My Shot: Gary McCord

Gary McCord

Gary McCord, photographed Oct. 27, 2004, at Grayhawk Golf Club, Scottsdale.

Joey Terrill

January 2005
A golf game vanishes! A TV career materializes out of thin air! Life lessons from storage bins, bikini wax and dented lockers.

Age 56 • Paradise Valley, Arizona

Are you one of those 45-year-old amateurs who think they can make it on the Champions Tour? It takes cajones to think you're going to stare down Tom Watson in the final group on Sunday, and that's a good sign. But after you quit your day job and secure one of the seven spots available at Q school, you have exactly one year to get it done. You will play every single week and not come up for air, even if you pull a muscle in your toupee, because if you don't finish in the top 30 on the money list, you're done. Thanks for coming, and come back and see us soon. The bottom line is, it's the hardest tour to get on and stay on in the world.

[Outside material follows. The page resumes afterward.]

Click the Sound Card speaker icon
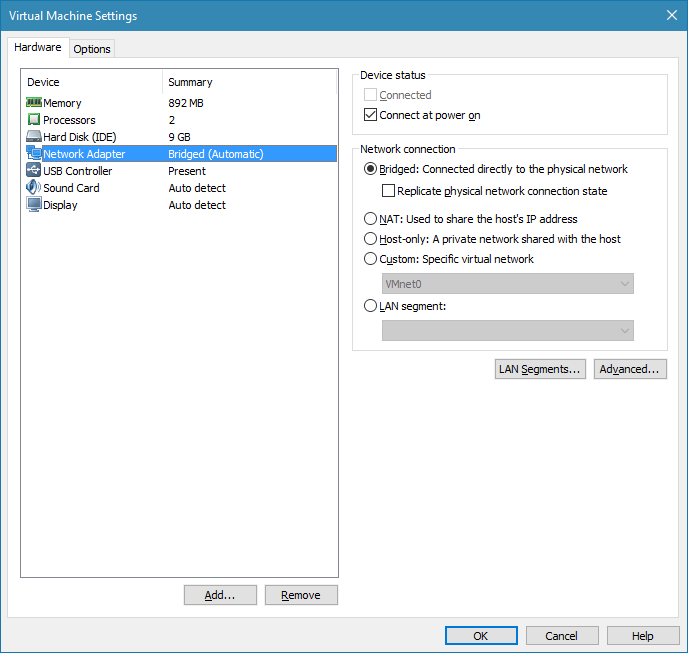This screenshot has width=688, height=653. click(33, 188)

The first time I played a PGA Tour event at Tucson was 1975. I came off the course on Sunday feeling very good about myself. I'd finished at even par, and I knew I could play even better if I worked at it. I cleaned out my locker and stopped to watch the finish on TV. Johnny Miller, the leader, is playing the 18th hole at Tucson National, a long, hard par 4. Miller's got 225 yards uphill to a back-left pin and decides on a 4-wood. As soon as the ball leaves the clubface, Miller shouts, "Go in!" The ball bounces one foot behind the hole, and he makes it to shoot 25 under. I just stood there thinking, Maybe I'm not good enough to be out here. It was a long, sobering walk to the car, and a long 24 years on tour.

In Valdosta, Ga., during a mini-tour event, a player named James Black bet me $20 he could put five golf balls in his mouth and then close his mouth all the way. I tried it but could get only two in there. James put all five balls in, which was amazing, but then he said, "I'll give you a chance to get even. I bet I can fit a whole loaf of bread in my mouth." There's no way a human can do this! So I went out got one of those extra-long loaves of Wonder Bread and took it back. James just smiled. He started compressing the bread--squeezed it, sat on it, stomped on it--and then began shoving it in his mouth. It took awhile, but he got it all in there and closed his mouth. It was the damnedest thing I've ever seen, a bargain for the $40 it cost me.

Many years ago, in the throes of my struggles on the PGA Tour, I had difficulty even getting into pro-ams. I needed money, so I put together a 45-minute magic show I'd perform at corporate events surrounding the tournament. My interest in magic was kindled by Steve Martin, the comedian I'd gone to high school with. One time I even performed on TV during a rainout. My specialty is cards and coins. I'm not very good, but I talk so much nobody notices. Hey, I'm trying to be the total package.